Introduction
Adenomyosis is a condition where there is presence of heterotopic endometrial glands and stroma in myometrium with adjacent smooth muscle hyperplasia. Adenomyoma is term used when diameter of the mass is >5mm. Juvenile cystic adenomyoma (JCA) is cystic lesion & it is of earlier onset than usual time of onset of adenomyosis in women. Here in, we report a rare case of cystic adenomyoma which was treated in a 20 year old unmarried female patient with complaint severe dysmenorrhoea since menarche that was refractory to analgesics & conservative management. The whole diagnostic work up of the patient & laparoscopic removal of the lesion have been mentioned.
Case Report
A 20 year old unmarried female patient came to gynaecology OPD with complaint of severe dysmenorrhoea since past 7 years.

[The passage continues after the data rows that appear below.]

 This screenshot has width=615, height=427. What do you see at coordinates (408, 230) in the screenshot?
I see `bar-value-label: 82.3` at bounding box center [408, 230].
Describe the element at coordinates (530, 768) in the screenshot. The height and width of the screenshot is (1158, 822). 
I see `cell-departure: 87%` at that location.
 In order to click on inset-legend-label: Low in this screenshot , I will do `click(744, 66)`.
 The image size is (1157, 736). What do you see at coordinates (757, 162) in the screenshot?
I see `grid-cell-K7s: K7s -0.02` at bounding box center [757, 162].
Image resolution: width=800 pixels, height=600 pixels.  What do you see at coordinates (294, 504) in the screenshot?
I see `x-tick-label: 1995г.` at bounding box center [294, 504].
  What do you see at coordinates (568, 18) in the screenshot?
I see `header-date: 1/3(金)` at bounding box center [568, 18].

The patient gave history of onset of menarche at 13 years of age with onset dysmenorrhoea from the beginning of the menarche. She had menstrual bleeding at regular intervals & moderate in quantity with severe lower abdominal, pelvic & backpain. Patient was nulligravida with no history of sexual exposure. Patient had history of medical treatment with NSAIDs, Sevista & Dinogest with no relief of symptoms.

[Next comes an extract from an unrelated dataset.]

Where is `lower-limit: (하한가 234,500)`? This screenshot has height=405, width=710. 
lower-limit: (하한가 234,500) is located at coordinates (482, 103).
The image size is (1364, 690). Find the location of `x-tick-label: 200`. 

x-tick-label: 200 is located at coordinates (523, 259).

On general examination, patient had no pallor/edema/icterus/clubbing/cyanosis/lymphadenopathy. Vitals were within normal limits. There was not any abnormality detected on respiratory, cardiovascular & neurological system examination.
On per abdominal inspection, there was no positive finding. On palpation, a soft, tender mass of approximately 3× 4 cm in size was felt at right iliac fossa with no guarding and/or rigidity. There was no change in size of mass with respiration or on cough stimulus. On auscultation, there was not any gurgling sound or bruit detected. A detailed gynaecological examination could not be performed because the patient was virgin.
Investigations
The computed Tomography scan demonstrated a 19× 22 mm size cystic lesion in uterine myometrium at right side of body & in fundal region. A 3D-Pelvic Ultrasonography detected 25×22× 15 mm size thick walled cystic lesion in right lateral wall of the body of the uterus. Based on clinical examination & imaging finding, differential diagnosis which we thought were unicornuate uterus with hematometra in a non communicating rudimentary horn, cystic degeneration of fibroid, congenital uterine cyst & intramyometrial hydrosalpinx.1
A diagnostic & therapeutic laparoscopy for excision of the mass under general anaesthesia was planned after normal reports of all the necessary preoperative investigations with written, informed consent from the patient for the procedure. The laparoscopy was performed through an 11mm primary port & 3 accessory ports of 5mm in size. On lap aroscopic examination, around 4× 4 cm size buldge was present on right lateral wall of uterus.
Laparoscopic procedure
An incision kept on buldging site at right lateral wall of uterus. Chocolate coloured fluid drained out from the cavity of the lesion. With the help of myometrial screw, endometrial cyst enucleated out from the myometrial wall. Myometrial wall sutured with vicryl 2-0. Hemostasis was achieved. The endometrial cyst (Figure 1) was removed from the left accessory port. All port sites closed with vicryl no.1 by vertical mattress.
Outcome & follow up
Histopathology confirmed the diagnosis of Juvenile Cystic Adenomyoma (Figure 2). Patient experienced complete relief of dysmenorrhoea during menses after laparoscopic surgery. There was no evidence of adenomyosis on follow up visits.
Discussion
Juvenile cystic adenomyoma is a very rare condition with around 43 cases reported in literature.2 The most common presenting complaint is severe dysmenorrhoea.2 These symptoms are thought to be due to intracyclic bleeding with progressive increase in cyst size. Juvenile cystic adenomyoma should be suspected when uterine cyst is associated with severe dysmenorrhoea in young girls.3 Juvenile cystic adenomyoma mimics uterine malformation that is uterine unicornis with hematometra in non communicating rudimentary horn.3 The best investigation to exclude other differential diagnosis in virgin patient is MRI.2,3
In Conclusion, JCA is a rare cause of severe secondary dysmenorrhoea & therefore, it should be kept in mind when an adolescent girl presents with severe dysmenorrhoea refractory to medication. Laparoscopic removal is the best in terms of feasibility & preservation of fertility with resolution of symptoms.